Model Assisted Software Development

Table of Contents

This document and its companions in this folder describe MASD as a methodology — an observation of the external world. They make no reference to any particular product. For how a concrete product instantiates these concepts, see Applied MASD.

MASD is the Model Assisted Software Development methodology developed as part of a PhD programme and documented in full on the Dogen site. Its canonical reference implementation is the code generator Dogen (now decommissioned); the methodology itself outlives the tool. MASD's central claim is that the schematic, repetitive parts of a software system can be treated as projections of a small, language-neutral model, and that those projections can be reconstructed automatically.

The conceptual model

MASD starts from the premise that a software project is a collection of physical artefacts — files and directories — that live on a filesystem, and that these artefacts can be understood as projections from a higher-dimension logical representation. The distinction is adapted from Lakos's Large-Scale C++ Software Design:

Logical design addresses all the type-related aspects of design — classes and their relationships. Physical design addresses the placement of logical entities, such as classes and functions, into physical ones, such as files and libraries. All design has a physical aspect.

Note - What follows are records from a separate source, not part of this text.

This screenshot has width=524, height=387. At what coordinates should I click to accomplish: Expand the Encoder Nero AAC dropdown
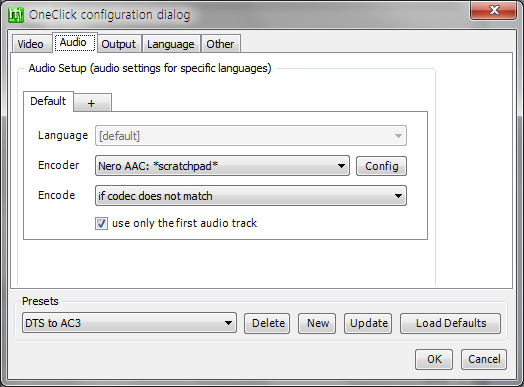[x=222, y=166]
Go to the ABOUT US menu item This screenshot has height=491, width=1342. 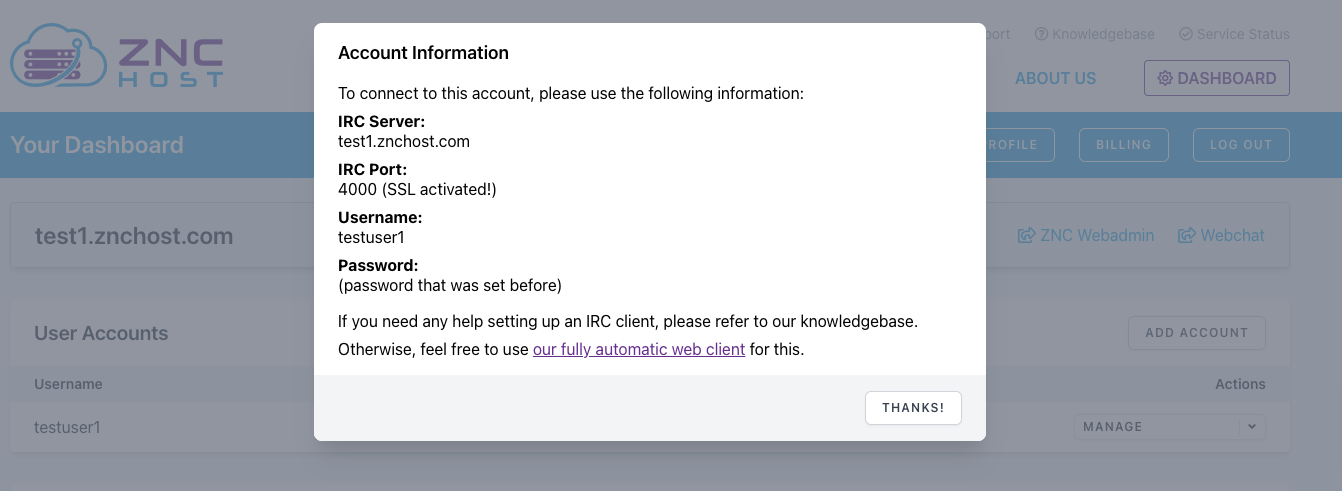(x=1055, y=78)
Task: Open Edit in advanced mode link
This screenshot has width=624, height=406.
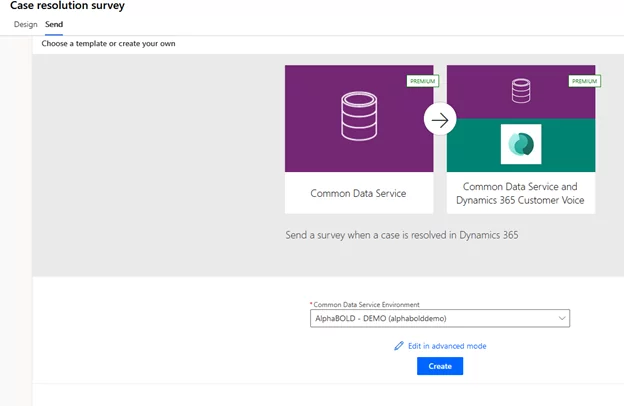Action: 447,346
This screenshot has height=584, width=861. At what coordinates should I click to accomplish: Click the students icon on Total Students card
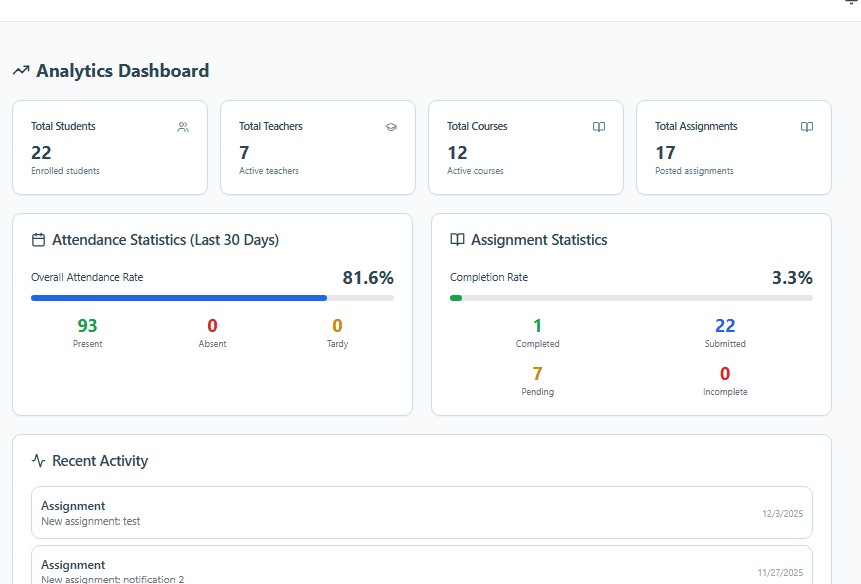click(183, 127)
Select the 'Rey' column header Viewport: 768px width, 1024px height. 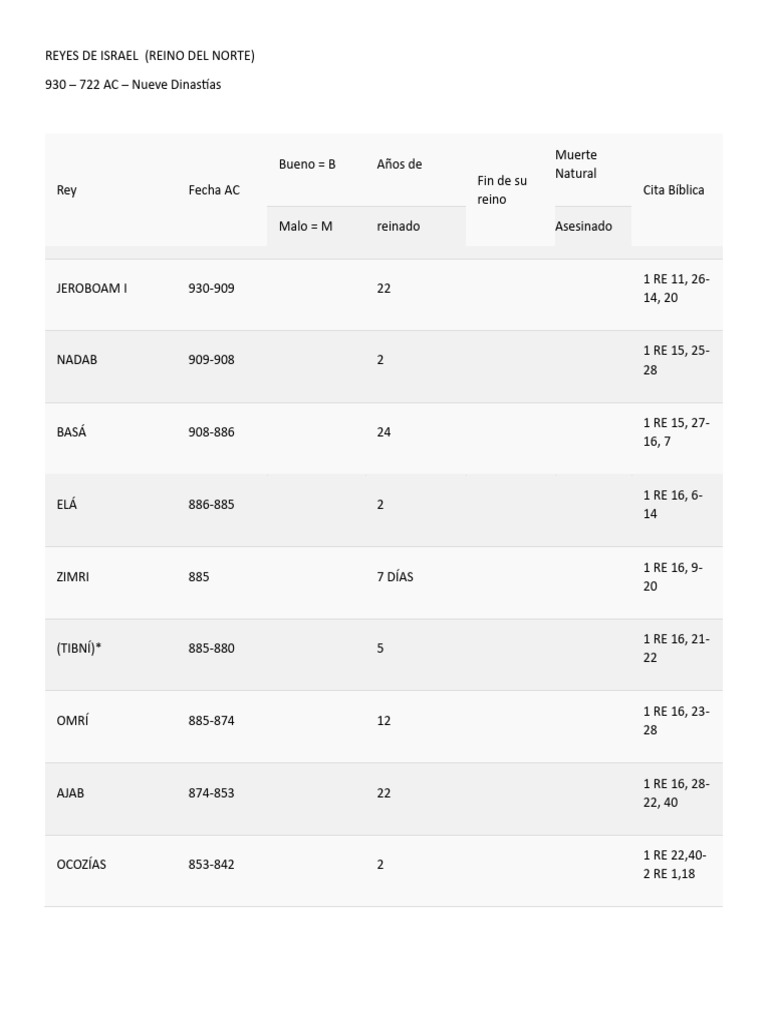(67, 190)
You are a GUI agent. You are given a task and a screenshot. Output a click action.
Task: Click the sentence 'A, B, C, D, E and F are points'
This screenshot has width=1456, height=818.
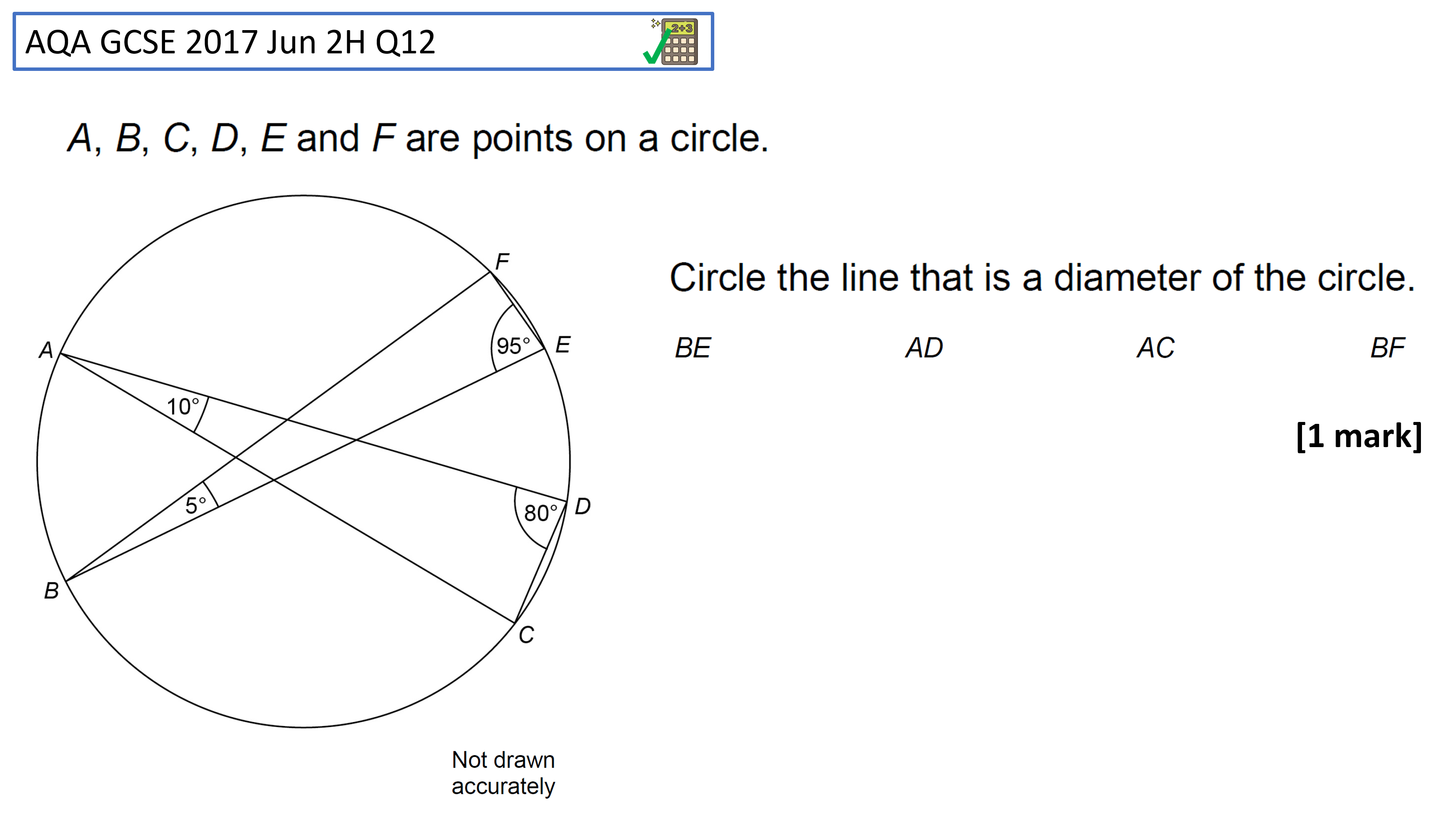point(418,138)
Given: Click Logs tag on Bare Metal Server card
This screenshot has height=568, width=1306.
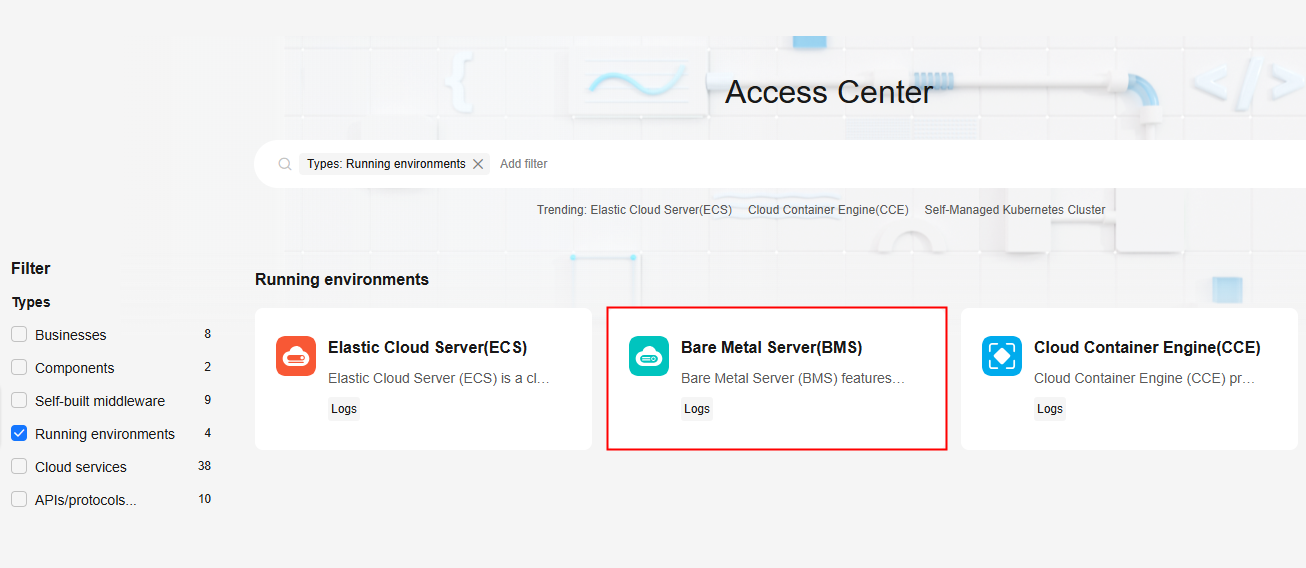Looking at the screenshot, I should pyautogui.click(x=697, y=409).
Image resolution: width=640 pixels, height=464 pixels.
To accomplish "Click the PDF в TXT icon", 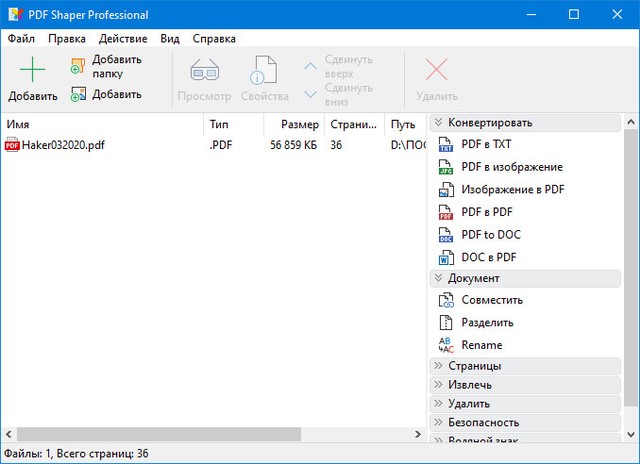I will 446,145.
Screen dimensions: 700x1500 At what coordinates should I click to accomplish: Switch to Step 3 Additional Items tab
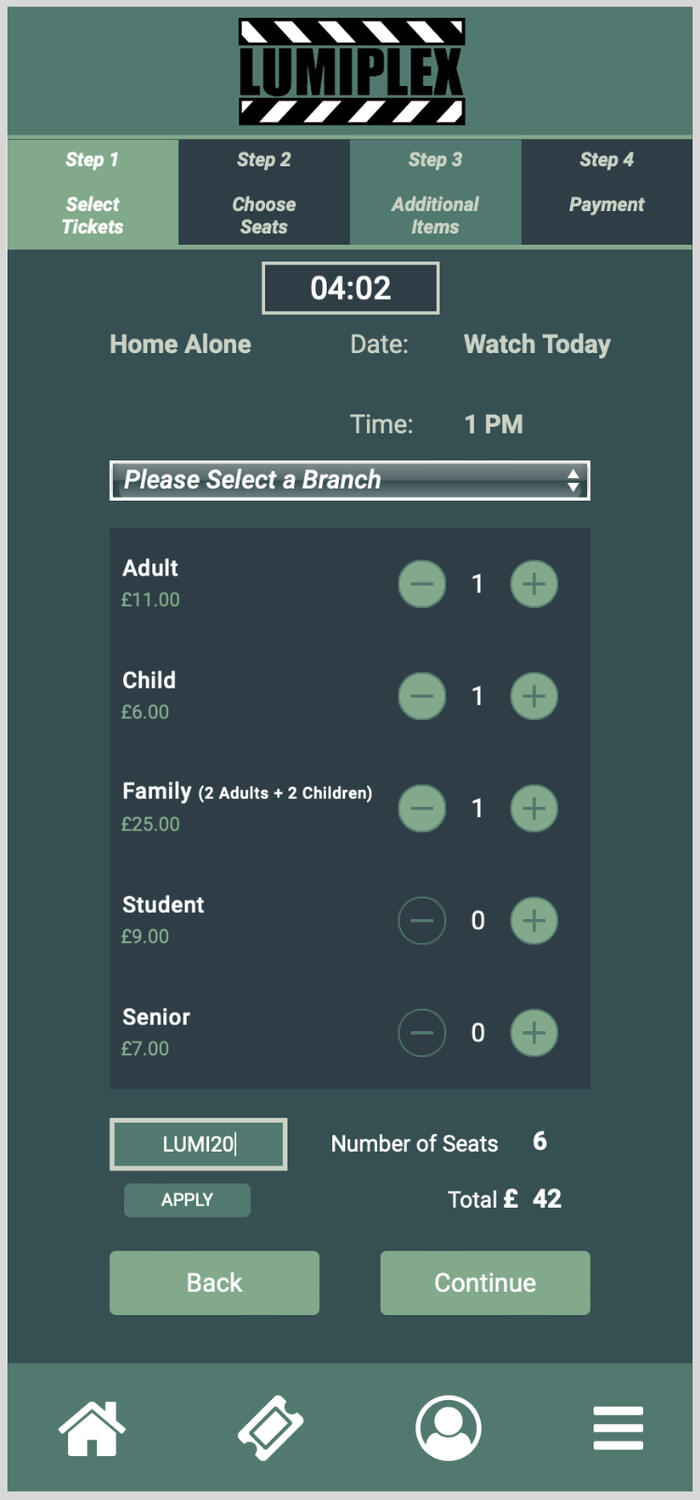coord(435,192)
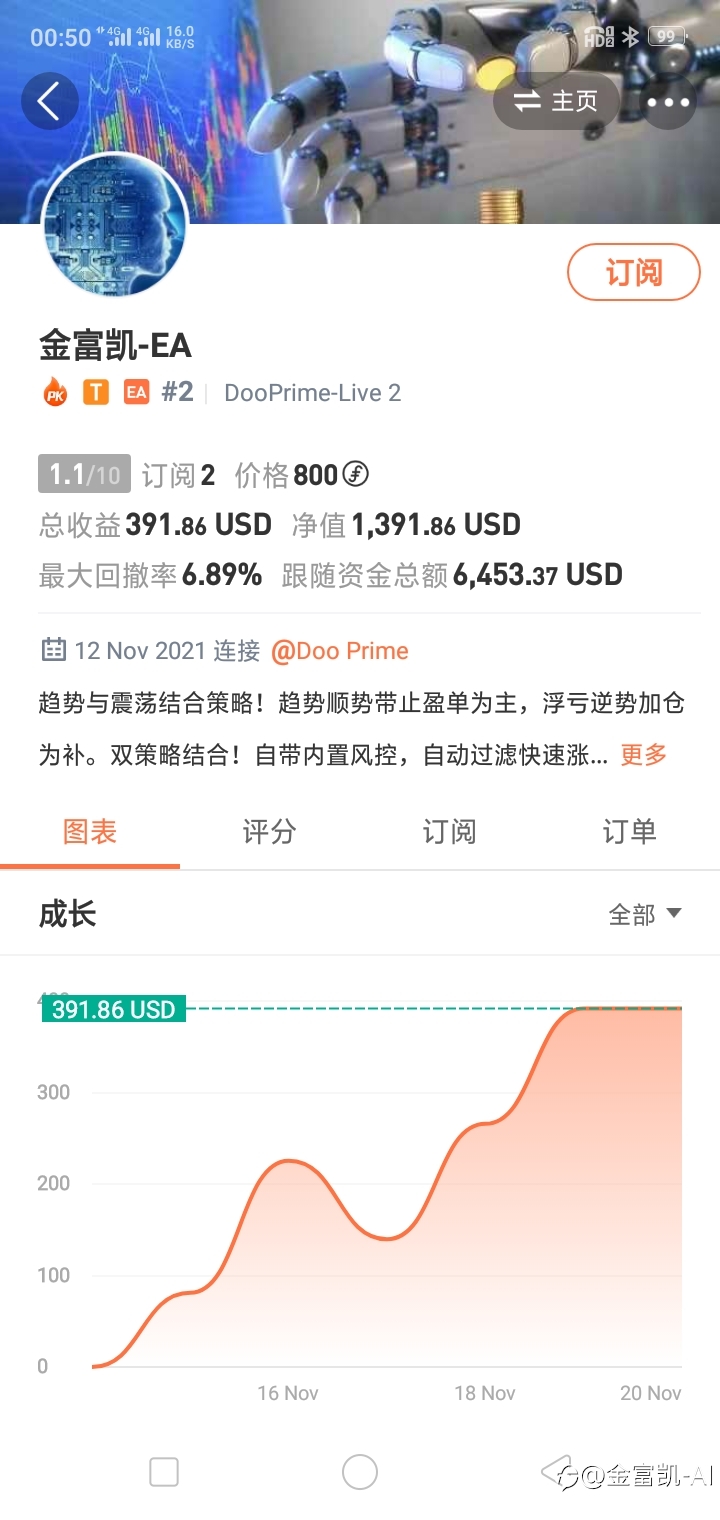720x1520 pixels.
Task: Open the 订单 tab
Action: (629, 831)
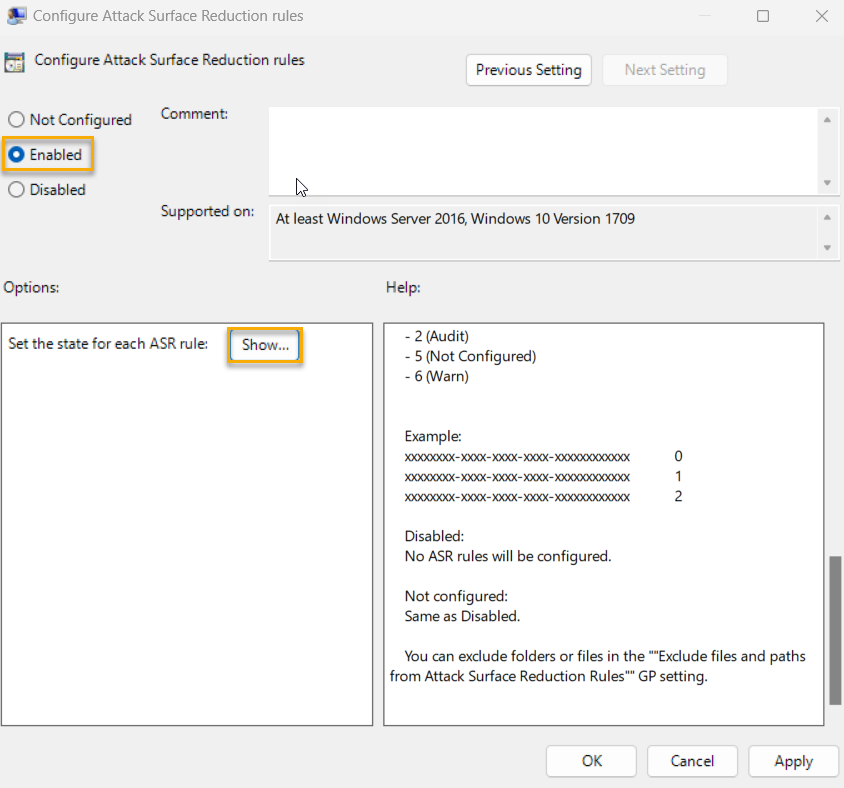Click the application icon in the title bar

(16, 15)
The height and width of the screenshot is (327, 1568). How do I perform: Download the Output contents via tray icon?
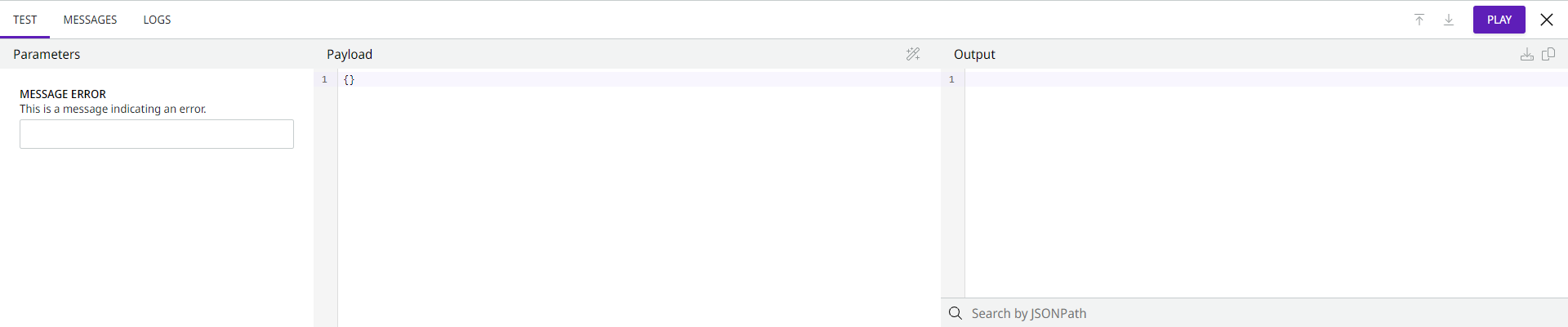[x=1526, y=54]
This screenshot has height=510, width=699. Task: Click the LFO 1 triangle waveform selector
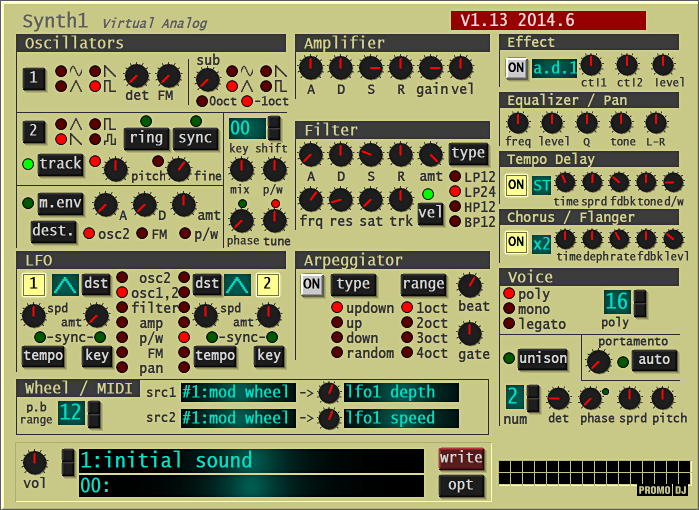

masd_physical_to_filesystem.png

Figure 1: Figure 3 (Dogen): transforms from logical representation to filesystem. Source: Domain Architecture.

MASD partitions its problem domain into three orthogonal domains, each formalised by its own metamodel, plus a thin input representation:

  • The logical domain — the language-neutral meta-model of domain concepts (classes, enumerations, primitives…). Formalised by the Logical Metamodel (LMM). See Logical Space.
  • The physical domain — the file and folder artefacts that concepts are rendered into. Formalised by the Physical Metamodel (PMM). See Physical Space.
  • The variability domain — the (non-structural) configuration that decides which artefacts are produced and how they are named. Formalised by the Variability Metamodel (VMM). See Variability.
  • The codec model — the simplest external input representation, carrying stereotypes that route each element into its LMM meta-type.

The Logical-Physical Space (LPS)

The LMM, PMM and VMM are distinct dimensions of a single multidimensional space — the Logical-Physical Space — and "only make sense when viewed as a whole". MASD plays a dual role over this space: it defines the composition of all dimensions (their metamodels, elements, and associations), and it defines the framework of projections between them. The reference implementation is the canonical realisation of both.

logical_physical_space_small.png

Figure 2: Figure 42 (Dogen): high-level view of the MASD Logical-Physical Space. Source: Domain Architecture.

Projections

A projection is a function that takes a point in logical space and maps it to a set of points in physical space. The same logical entity projects into many physical artefacts: a class becomes a header, an implementation file, a serialisation routine, an ORM mapping, and so on — each a distinct expression of the same underlying logical truth. Changing the logical entity (adding a field) propagates to every projection simultaneously through regeneration.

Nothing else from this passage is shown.